EU policy combines un-masterly inactivity with bias towards Madrid and contempt for international law
On October 2, 2017, just hours after Spanish police and civil guards armed with rubber bullets had smashed their way into polling stations across Catalonia, seizing ballot boxes, pushing voters down stairways, and bludgeoning people regardless of age, sex or health, the European Commission – the Union’s “politically independent executive arm” – issued a terse, 12-line statement.
Despite its brevity, this first response merits closer scrutiny. In important respects it sets the framework for how the EU and its core institutions have ‘engaged’ thus far with the Catalonian question – the biggest crisis now confronting the international grouping.
“Under the Spanish Constitution, yesterday’s vote in Catalonia was not legal,” the statement begins. “For the European Commission, as President Juncker has reiterated repeatedly, this is an internal matter for Spain that has to be dealt with in line with the constitutional order of Spain” (one can almost hear Juncker’s sighs of exasperation here: why won’t those pesky Catalonians fall into line?)
Next a threat is issued. Even if “a referendum were to be organised in line with the Spanish Constitution it would mean that the territory leaving would find itself outside of the European Union.”
There follows a platitudinous observation irrelevant to the issue at hand: “Beyond the purely legal aspects of this matter, the Commission believes that these are times for unity and stability, not divisiveness and fragmentation.”
More piety is invoked in the concluding paragraph. “Violence can never be an instrument in politics,” the statement intones, without specifying which side has actually been deploying rubber bullets and cudgelling voters in Catalonia.

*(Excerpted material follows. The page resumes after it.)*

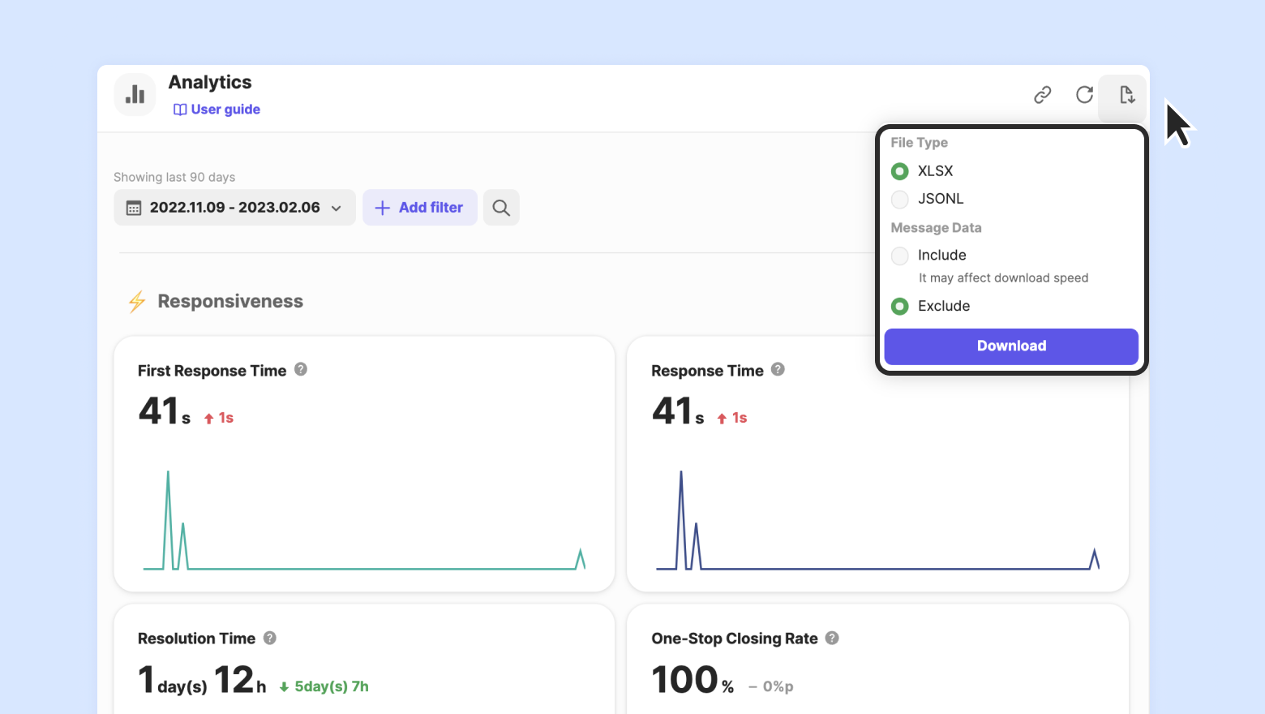Click the refresh icon in header
The height and width of the screenshot is (714, 1265).
pos(1084,95)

Finally, the perpetrator of the violence is declared worthy of the EU’s ‘trust’: “We trust the leadership of Prime Minister Mariano Rajoy to manage this difficult process in full respect of the Spanish Constitution and of the fundamental rights of citizens enshrined therein.”
Subsequent EU interventions have done little to move things on from this first response, which speaks to the multiple ways in which the EU has failed (or, more bluntly, betrayed) the people of Catalonia. EU policy on this question can be characterised as a mixture of un-masterly inactivity, contempt for democratic norms, open bias towards Madrid, and giving the finger to international law.

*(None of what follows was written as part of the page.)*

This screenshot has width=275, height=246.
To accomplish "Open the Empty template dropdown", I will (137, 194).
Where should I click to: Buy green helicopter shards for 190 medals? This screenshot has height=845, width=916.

Spanish state violence? What Spanish state violence?
Addressing the European Parliament on October 4, Frans Timmermans, vice-president of the European Commission, regretted the “saddening images” recently emanating from Catalonia. It was important to remember, he affirmed, that “violence does not solve anything in politics. It is never an answer, never a solution, and it can never be used as a weapon or instrument. None of us want to see violence in our societies.”

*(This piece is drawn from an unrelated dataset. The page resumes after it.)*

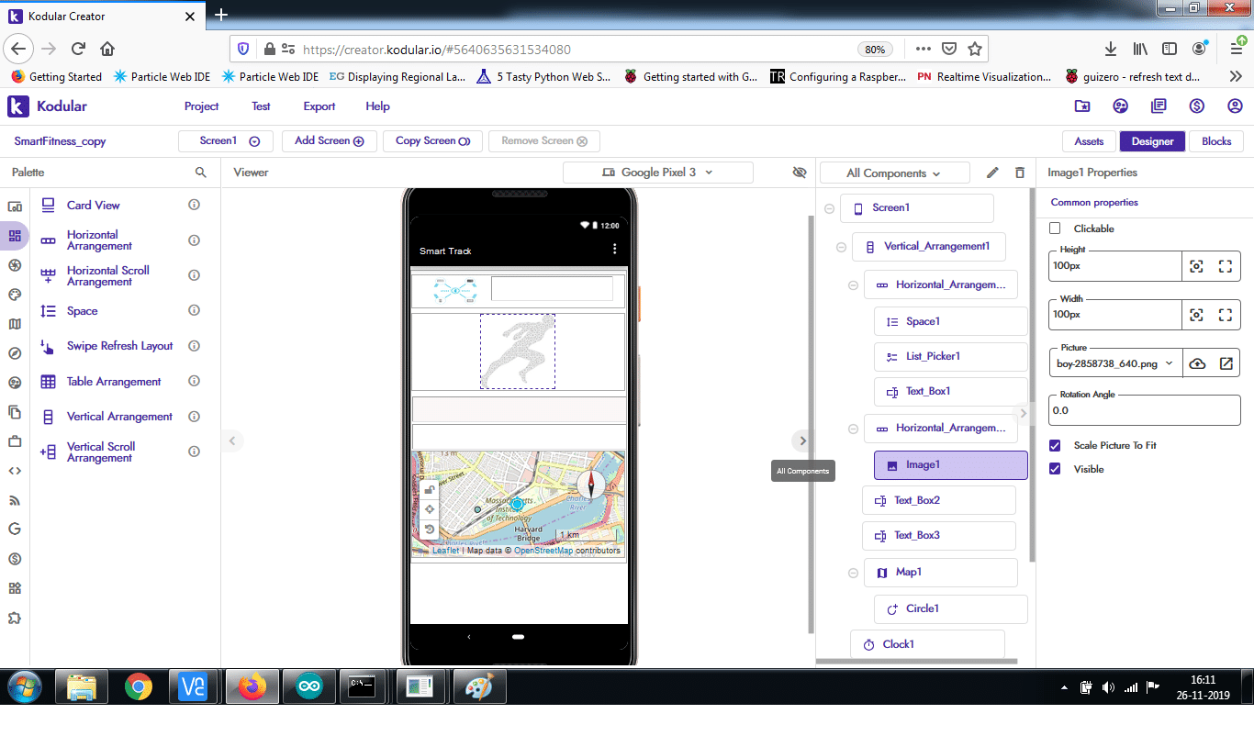Open palette search magnifier
Image resolution: width=1254 pixels, height=736 pixels.
pos(201,173)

An opportunity to come down hard on a member state whose use of violence as a “weapon or instrument” had just been filling television and computer screens across the globe? Not really, for Timmermans chose to place his emphasis elsewhere: “It is of course a duty of any Government to uphold the rule of law and this does sometimes require the proportionate use of force.”
In fact, no condemnation of the barbarism directed at peaceful citizens seeking to cast their vote has been forthcoming from the higher echelons of the EU or from the leaders of its most influential member states. As Spanish ‘law and order’ proceeded to assert itself so brutally across Catalonia on October 1st, only a handful of European leaders raised their voice in protest. Jeremy Corbyn, Nicola Sturgeon and Charles Michel, the Belgian prime minister, were among the few who bothered.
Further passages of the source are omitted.